In the listing below, locate the lines bearing the word "height". Copy every one of them.

> [Study material]:
□ □ □

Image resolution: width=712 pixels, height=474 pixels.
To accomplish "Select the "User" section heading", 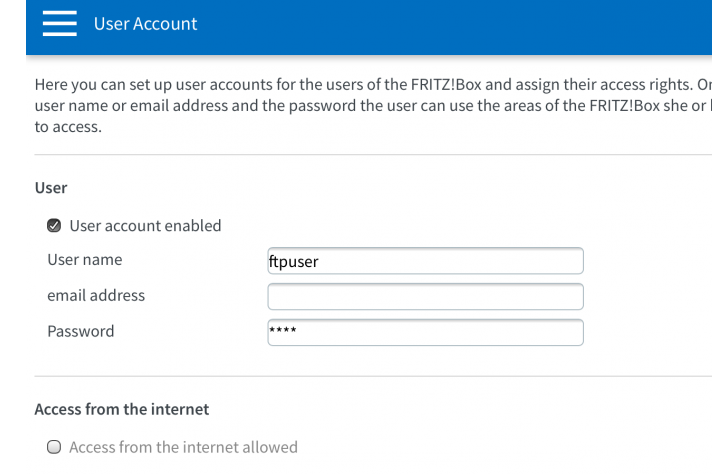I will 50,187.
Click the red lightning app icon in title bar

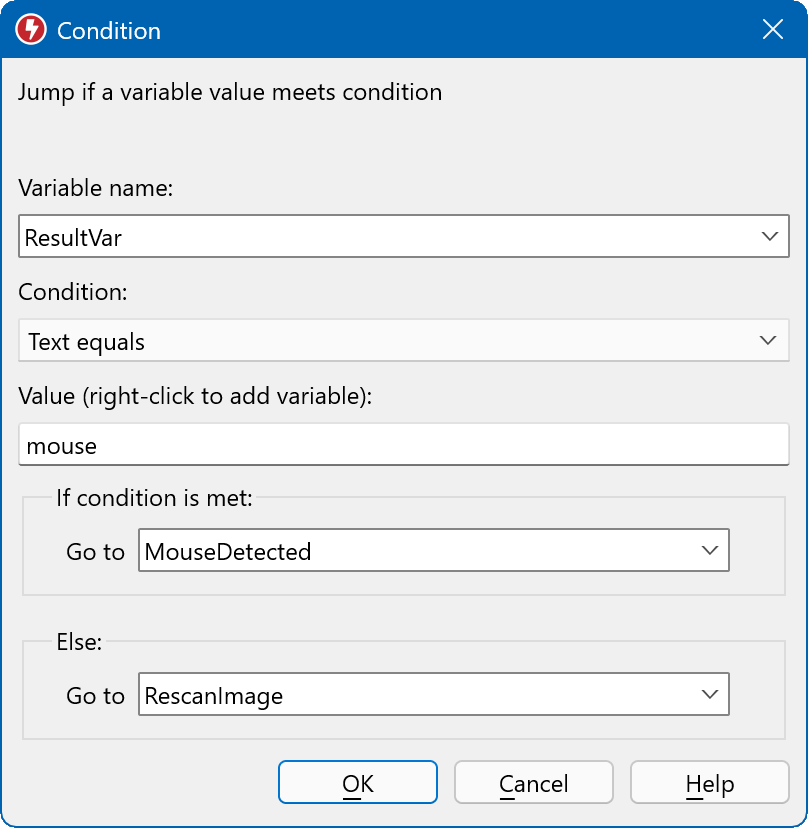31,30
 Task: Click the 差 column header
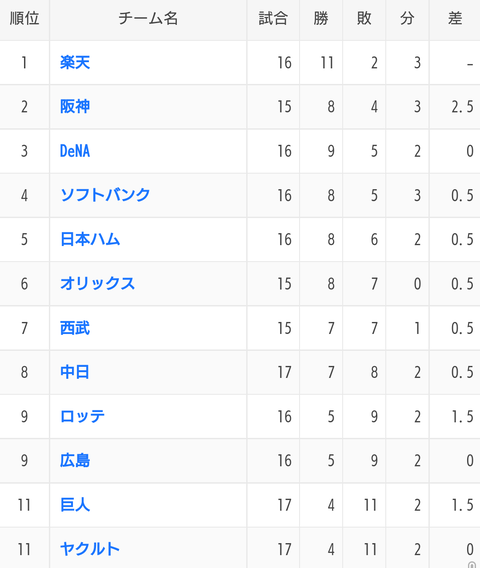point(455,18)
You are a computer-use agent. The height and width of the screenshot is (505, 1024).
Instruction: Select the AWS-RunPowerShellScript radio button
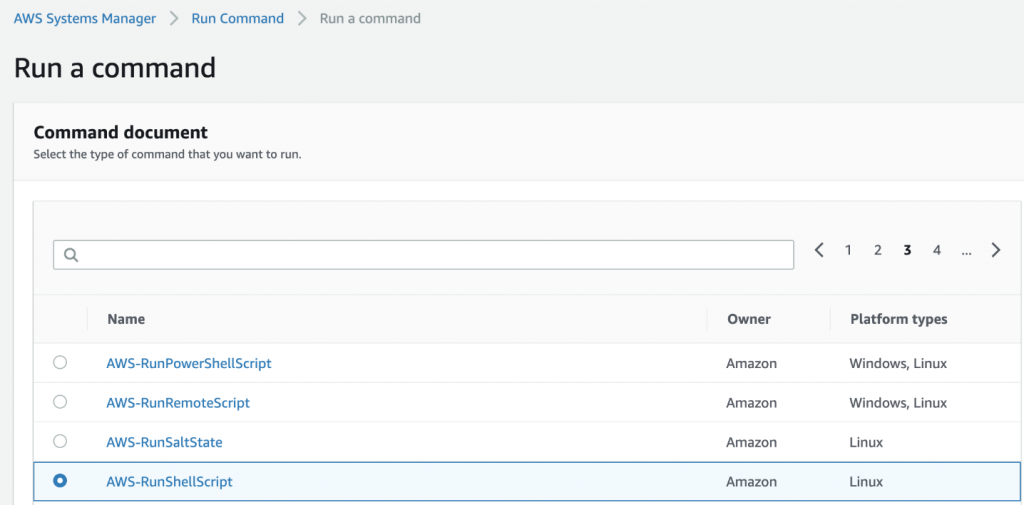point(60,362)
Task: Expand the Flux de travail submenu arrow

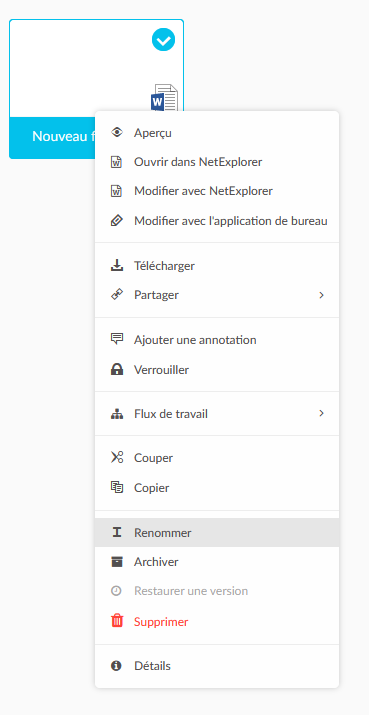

□ □ □

> [Answer to this problem]:
Image resolution: width=712 pixels, height=474 pixels.
You are a computer-use agent. The height and width of the screenshot is (505, 1024).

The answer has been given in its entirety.